======== Records supplied ========
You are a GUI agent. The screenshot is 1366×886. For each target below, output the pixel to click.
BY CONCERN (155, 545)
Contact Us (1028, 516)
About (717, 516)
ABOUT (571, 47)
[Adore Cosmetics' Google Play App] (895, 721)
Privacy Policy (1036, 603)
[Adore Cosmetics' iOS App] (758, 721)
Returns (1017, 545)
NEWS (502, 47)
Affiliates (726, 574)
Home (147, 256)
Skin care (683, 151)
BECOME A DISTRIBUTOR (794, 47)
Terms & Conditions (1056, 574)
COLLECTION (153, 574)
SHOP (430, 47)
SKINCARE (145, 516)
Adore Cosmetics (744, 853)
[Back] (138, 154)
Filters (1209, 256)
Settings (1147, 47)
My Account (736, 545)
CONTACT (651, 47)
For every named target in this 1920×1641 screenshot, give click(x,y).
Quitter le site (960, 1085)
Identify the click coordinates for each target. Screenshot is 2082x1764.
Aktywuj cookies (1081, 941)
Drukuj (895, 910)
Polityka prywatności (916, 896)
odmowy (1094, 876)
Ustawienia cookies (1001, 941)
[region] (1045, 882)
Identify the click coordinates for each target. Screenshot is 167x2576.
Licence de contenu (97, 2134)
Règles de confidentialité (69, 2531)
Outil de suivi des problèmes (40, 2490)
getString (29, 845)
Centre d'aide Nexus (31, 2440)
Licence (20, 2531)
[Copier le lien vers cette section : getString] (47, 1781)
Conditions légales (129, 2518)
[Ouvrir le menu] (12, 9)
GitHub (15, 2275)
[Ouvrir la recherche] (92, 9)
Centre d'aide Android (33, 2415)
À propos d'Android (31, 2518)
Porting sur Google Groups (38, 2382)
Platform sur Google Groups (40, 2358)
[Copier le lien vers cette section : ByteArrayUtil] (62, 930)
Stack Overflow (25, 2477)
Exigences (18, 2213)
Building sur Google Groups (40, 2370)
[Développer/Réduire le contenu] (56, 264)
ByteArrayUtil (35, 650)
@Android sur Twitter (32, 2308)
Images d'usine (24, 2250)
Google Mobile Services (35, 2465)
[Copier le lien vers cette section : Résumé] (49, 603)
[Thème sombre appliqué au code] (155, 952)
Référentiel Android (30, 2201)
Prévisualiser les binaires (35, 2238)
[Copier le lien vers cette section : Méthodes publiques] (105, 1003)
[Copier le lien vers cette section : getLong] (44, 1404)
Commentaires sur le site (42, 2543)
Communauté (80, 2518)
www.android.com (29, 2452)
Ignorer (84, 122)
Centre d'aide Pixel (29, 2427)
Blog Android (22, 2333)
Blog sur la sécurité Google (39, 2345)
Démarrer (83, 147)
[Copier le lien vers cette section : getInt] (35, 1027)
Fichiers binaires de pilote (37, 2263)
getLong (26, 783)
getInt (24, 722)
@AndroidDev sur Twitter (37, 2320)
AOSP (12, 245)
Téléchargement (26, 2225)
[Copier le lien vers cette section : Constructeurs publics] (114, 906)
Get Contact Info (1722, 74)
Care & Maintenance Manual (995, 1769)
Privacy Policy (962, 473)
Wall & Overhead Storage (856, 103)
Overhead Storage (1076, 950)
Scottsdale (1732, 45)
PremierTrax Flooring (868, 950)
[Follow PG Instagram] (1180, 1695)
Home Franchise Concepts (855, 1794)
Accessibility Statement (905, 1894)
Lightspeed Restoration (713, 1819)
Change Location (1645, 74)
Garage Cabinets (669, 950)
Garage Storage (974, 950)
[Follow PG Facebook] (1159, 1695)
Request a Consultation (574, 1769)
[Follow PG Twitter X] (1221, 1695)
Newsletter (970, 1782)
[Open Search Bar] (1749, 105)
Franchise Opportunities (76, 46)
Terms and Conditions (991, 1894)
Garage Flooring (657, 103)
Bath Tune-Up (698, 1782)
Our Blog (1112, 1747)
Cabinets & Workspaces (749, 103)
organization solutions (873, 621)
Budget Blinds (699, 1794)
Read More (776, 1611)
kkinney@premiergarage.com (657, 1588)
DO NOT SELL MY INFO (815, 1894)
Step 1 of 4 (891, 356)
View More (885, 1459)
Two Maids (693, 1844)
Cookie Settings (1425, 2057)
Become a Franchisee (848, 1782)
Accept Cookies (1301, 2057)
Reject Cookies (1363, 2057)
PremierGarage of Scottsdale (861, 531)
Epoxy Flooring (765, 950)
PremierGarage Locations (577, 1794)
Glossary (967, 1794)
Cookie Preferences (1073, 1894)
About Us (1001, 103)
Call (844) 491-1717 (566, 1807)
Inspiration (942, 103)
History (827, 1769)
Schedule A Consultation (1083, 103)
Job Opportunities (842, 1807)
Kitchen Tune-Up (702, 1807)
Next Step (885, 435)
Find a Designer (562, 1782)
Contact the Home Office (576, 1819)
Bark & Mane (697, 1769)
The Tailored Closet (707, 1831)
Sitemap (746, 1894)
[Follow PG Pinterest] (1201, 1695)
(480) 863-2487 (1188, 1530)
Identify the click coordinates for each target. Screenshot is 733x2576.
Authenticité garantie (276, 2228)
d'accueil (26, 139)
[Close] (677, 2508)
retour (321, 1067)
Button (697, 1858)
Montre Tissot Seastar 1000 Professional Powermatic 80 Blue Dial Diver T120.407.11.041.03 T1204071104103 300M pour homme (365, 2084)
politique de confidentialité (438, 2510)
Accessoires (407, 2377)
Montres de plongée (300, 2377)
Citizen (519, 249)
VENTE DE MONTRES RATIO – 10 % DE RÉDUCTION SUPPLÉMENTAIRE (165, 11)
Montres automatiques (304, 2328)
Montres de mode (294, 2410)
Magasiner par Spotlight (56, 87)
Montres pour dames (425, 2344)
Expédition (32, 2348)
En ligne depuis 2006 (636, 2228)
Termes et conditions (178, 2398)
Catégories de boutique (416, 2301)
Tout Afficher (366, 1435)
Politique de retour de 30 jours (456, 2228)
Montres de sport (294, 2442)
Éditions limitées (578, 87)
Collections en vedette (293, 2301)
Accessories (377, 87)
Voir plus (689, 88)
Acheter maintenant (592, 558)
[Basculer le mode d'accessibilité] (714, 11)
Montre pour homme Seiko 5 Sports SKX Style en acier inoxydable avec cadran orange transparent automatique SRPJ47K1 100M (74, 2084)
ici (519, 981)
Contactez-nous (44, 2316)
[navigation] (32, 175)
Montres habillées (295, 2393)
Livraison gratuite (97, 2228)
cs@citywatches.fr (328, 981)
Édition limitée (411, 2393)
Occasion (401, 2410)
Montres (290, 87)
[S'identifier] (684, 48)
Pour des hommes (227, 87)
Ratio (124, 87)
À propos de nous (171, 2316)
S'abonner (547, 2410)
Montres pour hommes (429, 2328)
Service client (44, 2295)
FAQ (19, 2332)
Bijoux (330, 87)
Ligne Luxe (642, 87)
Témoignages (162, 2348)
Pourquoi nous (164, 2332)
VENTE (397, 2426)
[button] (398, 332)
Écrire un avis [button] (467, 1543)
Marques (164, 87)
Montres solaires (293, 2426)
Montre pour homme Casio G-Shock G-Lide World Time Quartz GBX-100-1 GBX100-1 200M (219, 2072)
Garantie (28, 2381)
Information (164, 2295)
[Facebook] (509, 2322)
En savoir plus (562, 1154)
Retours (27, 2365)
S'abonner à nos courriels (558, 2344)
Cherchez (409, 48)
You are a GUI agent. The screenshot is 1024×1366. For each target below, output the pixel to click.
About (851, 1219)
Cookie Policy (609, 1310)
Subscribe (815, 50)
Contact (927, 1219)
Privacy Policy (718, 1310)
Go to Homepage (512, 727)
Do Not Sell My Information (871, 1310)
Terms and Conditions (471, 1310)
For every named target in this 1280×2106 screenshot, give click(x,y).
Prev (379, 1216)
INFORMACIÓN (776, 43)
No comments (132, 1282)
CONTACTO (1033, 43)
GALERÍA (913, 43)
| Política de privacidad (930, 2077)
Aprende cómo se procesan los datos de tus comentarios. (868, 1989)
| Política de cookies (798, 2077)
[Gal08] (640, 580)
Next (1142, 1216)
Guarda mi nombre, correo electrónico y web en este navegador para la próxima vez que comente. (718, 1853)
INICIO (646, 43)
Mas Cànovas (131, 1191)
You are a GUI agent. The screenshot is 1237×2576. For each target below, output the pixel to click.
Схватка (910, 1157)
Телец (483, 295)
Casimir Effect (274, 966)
========
Problem> The required output is the exact run of lines from the beginning of the listing above to the line that contains "Screenshot is 2082x1764.", inclusive of both.

Task response>
You are a GUI agent. The screenshot is 1366×886. For each target below, output the pixel to click.
BY CONCERN (155, 545)
Contact Us (1028, 516)
About (717, 516)
ABOUT (571, 47)
[Adore Cosmetics' Google Play App] (895, 721)
Privacy Policy (1036, 603)
[Adore Cosmetics' iOS App] (758, 721)
Returns (1017, 545)
NEWS (502, 47)
Affiliates (726, 574)
Home (147, 256)
Skin care (683, 151)
BECOME A DISTRIBUTOR (794, 47)
Terms & Conditions (1056, 574)
COLLECTION (153, 574)
SHOP (430, 47)
SKINCARE (145, 516)
Adore Cosmetics (744, 853)
[Back] (138, 154)
Filters (1209, 256)
Settings (1147, 47)
My Account (736, 545)
CONTACT (651, 47)
For every named target in this 1920×1641 screenshot, give click(x,y).
Quitter le site (960, 1085)
Identify the click coordinates for each target. Screenshot is 2082x1764.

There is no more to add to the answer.